> **WORKING DATA**
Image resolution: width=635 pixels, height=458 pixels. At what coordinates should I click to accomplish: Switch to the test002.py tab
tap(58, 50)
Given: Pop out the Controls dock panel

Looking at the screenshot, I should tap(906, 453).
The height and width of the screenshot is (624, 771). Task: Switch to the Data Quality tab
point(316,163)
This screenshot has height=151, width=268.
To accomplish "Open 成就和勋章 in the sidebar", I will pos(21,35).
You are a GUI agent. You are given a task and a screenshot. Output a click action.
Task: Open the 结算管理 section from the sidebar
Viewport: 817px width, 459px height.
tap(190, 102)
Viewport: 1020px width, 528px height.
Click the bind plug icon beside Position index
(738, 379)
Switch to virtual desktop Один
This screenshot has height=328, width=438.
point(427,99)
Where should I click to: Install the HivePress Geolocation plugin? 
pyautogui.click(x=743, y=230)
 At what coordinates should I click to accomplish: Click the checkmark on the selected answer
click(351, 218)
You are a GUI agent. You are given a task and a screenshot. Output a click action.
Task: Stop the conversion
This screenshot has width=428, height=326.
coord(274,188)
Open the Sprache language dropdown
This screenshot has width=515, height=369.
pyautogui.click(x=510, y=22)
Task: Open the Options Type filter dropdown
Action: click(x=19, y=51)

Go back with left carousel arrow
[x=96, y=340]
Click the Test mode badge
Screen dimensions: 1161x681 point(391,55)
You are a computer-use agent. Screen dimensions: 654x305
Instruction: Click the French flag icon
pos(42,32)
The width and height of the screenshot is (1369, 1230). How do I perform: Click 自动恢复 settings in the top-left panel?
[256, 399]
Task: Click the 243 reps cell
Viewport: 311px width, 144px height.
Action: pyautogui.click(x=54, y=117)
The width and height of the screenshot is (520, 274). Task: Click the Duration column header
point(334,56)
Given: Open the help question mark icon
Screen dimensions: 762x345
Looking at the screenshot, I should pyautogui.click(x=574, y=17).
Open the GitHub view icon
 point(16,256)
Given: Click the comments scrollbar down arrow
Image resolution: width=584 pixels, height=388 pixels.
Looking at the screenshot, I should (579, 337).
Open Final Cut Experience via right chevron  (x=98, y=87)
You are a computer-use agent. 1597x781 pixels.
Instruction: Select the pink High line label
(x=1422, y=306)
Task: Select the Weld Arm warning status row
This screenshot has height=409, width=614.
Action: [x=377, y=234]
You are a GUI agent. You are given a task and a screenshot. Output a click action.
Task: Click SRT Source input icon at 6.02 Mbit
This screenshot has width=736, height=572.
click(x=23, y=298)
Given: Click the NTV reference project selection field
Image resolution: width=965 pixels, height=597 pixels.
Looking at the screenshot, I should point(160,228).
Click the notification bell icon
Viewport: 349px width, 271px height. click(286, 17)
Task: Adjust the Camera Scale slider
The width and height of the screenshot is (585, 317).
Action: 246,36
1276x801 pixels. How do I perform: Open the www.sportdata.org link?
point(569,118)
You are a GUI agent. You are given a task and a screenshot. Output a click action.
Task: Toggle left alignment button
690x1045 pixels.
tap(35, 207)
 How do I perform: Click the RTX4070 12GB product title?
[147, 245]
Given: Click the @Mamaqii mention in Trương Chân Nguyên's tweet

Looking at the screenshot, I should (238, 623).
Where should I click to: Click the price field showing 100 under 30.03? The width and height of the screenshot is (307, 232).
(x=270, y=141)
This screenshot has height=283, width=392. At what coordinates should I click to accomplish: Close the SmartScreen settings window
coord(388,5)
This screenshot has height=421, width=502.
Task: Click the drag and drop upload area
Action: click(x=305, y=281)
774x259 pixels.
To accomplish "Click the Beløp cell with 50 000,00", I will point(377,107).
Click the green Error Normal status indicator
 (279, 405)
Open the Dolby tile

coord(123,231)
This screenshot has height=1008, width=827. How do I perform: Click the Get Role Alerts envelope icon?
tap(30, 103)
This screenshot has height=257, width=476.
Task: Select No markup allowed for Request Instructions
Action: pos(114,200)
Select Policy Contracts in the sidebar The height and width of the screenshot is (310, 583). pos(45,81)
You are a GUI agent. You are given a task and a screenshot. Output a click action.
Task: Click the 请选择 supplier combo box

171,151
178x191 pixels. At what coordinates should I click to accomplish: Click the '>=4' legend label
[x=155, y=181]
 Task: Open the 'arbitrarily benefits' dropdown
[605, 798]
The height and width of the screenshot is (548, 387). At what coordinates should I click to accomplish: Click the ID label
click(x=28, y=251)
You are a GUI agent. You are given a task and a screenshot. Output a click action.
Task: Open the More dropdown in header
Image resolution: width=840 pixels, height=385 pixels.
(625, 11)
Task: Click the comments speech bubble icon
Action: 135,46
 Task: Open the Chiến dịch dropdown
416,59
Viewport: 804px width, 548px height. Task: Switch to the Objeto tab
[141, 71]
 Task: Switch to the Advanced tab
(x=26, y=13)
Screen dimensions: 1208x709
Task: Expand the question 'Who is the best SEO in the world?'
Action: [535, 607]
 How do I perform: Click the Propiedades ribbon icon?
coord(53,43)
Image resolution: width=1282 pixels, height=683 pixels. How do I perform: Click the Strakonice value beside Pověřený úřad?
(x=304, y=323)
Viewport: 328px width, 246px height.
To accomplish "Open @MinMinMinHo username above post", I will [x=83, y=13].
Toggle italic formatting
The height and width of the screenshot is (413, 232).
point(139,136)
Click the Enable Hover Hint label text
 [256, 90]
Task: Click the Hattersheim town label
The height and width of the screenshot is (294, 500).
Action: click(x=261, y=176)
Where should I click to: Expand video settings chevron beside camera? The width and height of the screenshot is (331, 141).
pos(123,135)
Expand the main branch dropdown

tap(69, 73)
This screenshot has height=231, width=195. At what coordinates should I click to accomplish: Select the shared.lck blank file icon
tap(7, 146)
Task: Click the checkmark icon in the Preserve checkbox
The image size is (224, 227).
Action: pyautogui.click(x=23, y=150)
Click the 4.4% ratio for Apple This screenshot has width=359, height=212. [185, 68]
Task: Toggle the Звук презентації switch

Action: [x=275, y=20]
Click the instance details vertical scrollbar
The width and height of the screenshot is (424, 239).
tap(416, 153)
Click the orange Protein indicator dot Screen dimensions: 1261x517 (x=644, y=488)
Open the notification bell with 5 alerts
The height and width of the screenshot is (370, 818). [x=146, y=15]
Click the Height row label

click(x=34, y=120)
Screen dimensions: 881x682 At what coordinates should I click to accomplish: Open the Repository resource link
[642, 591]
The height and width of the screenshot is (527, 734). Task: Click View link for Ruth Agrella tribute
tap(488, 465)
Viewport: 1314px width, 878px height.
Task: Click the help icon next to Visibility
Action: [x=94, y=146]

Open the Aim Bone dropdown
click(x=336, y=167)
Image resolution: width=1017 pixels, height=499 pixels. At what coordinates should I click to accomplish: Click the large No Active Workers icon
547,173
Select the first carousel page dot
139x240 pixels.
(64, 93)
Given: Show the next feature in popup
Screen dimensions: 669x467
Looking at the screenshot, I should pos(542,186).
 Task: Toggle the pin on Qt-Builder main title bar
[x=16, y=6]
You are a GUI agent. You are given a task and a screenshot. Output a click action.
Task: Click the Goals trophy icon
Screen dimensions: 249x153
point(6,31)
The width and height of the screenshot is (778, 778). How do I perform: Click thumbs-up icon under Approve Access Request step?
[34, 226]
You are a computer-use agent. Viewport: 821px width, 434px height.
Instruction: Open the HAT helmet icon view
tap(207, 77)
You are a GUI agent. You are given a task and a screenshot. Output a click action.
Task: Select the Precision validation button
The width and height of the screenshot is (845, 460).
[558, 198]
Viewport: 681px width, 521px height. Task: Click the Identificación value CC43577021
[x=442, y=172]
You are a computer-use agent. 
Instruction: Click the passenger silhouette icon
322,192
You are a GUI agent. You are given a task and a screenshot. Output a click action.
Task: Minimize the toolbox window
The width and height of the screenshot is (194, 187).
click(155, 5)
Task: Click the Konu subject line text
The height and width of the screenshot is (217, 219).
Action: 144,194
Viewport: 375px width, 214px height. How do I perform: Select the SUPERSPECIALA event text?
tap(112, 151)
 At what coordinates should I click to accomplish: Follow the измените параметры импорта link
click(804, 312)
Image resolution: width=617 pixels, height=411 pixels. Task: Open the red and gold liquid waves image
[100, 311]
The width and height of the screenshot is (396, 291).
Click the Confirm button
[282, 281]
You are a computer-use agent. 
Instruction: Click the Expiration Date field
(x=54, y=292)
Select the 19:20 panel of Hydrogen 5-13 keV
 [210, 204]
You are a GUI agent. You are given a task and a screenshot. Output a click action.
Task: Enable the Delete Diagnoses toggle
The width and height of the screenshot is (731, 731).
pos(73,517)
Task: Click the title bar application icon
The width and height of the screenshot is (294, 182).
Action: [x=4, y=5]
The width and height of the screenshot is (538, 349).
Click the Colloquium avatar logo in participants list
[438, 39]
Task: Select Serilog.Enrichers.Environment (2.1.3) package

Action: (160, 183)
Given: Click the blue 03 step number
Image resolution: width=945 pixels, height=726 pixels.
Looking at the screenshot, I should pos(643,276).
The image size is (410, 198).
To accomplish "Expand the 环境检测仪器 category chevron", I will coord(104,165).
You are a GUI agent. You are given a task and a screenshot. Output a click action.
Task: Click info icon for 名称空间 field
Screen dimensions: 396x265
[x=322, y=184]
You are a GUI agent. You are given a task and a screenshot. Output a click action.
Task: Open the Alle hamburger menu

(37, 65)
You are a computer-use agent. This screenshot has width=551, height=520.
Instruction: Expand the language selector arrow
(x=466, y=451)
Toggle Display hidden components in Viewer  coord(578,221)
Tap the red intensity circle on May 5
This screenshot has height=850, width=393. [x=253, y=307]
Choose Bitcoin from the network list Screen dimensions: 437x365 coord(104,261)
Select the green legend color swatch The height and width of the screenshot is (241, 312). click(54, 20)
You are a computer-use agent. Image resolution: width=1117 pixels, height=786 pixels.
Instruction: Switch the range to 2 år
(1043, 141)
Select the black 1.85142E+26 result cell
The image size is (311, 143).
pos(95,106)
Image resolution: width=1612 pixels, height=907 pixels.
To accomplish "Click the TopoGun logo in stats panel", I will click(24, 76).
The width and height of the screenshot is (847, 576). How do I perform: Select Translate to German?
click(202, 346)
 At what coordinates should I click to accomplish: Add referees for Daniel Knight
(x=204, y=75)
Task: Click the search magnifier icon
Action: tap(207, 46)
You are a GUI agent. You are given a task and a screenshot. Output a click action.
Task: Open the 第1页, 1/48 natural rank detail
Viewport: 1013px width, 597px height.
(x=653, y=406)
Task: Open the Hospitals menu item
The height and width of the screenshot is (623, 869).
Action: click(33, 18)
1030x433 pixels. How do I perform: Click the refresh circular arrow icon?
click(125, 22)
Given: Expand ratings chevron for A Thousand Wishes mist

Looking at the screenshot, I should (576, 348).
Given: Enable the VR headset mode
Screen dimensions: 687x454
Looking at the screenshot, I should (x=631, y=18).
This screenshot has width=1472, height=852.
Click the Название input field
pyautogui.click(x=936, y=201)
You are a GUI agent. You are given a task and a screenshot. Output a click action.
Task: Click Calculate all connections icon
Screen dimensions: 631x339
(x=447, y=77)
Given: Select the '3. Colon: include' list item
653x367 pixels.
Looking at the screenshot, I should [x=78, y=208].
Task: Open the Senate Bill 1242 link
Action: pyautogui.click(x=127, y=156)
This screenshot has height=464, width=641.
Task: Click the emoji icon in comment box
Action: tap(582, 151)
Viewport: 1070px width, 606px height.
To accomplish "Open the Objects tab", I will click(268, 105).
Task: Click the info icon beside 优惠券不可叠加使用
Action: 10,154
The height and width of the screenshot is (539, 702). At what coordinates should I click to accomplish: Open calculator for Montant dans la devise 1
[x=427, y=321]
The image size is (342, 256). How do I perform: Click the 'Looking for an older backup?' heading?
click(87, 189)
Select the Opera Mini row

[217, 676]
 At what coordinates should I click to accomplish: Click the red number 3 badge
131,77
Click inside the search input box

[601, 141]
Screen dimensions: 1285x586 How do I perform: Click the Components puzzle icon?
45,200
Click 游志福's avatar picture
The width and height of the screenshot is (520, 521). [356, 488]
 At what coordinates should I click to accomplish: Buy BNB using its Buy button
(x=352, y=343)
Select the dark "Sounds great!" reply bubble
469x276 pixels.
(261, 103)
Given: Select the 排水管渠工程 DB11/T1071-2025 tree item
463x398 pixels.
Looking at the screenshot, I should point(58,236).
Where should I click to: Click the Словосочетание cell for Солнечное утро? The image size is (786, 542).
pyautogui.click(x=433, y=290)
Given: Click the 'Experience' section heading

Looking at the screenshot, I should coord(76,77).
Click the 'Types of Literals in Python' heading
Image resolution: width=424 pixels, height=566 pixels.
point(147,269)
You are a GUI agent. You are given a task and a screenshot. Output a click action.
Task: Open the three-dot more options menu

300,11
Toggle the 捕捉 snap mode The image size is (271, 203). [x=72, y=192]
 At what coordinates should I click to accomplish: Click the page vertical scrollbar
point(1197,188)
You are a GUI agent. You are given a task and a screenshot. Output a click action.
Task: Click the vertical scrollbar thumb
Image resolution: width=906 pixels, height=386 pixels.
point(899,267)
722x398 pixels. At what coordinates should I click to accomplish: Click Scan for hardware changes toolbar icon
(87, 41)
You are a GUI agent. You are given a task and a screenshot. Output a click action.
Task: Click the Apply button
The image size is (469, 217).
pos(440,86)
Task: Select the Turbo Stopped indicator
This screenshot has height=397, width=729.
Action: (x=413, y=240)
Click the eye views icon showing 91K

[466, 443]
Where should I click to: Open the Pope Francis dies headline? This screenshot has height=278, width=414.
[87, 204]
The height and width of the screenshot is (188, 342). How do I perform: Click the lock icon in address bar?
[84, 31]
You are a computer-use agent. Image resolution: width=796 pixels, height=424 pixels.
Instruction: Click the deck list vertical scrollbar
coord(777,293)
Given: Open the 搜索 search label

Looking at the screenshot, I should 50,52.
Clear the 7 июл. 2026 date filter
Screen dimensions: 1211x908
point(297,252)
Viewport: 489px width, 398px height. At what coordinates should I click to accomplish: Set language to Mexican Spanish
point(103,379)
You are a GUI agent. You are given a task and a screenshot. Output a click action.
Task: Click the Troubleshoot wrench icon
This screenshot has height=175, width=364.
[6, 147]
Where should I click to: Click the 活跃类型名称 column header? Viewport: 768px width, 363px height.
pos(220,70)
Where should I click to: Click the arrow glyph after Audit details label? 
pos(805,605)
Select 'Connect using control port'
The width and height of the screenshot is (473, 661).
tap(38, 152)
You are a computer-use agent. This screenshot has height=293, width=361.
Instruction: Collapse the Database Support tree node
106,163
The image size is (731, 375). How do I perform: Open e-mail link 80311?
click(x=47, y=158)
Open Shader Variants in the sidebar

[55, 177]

> **WHAT TO DO**
Report each line in the entries where the string "from" occurs.

> **SOLUTION TO THIS EXERCISE**
Task: Open the 结算管理 section from the sidebar
Choose Bitcoin from the network list Screen dimensions: 437x365 coord(104,261)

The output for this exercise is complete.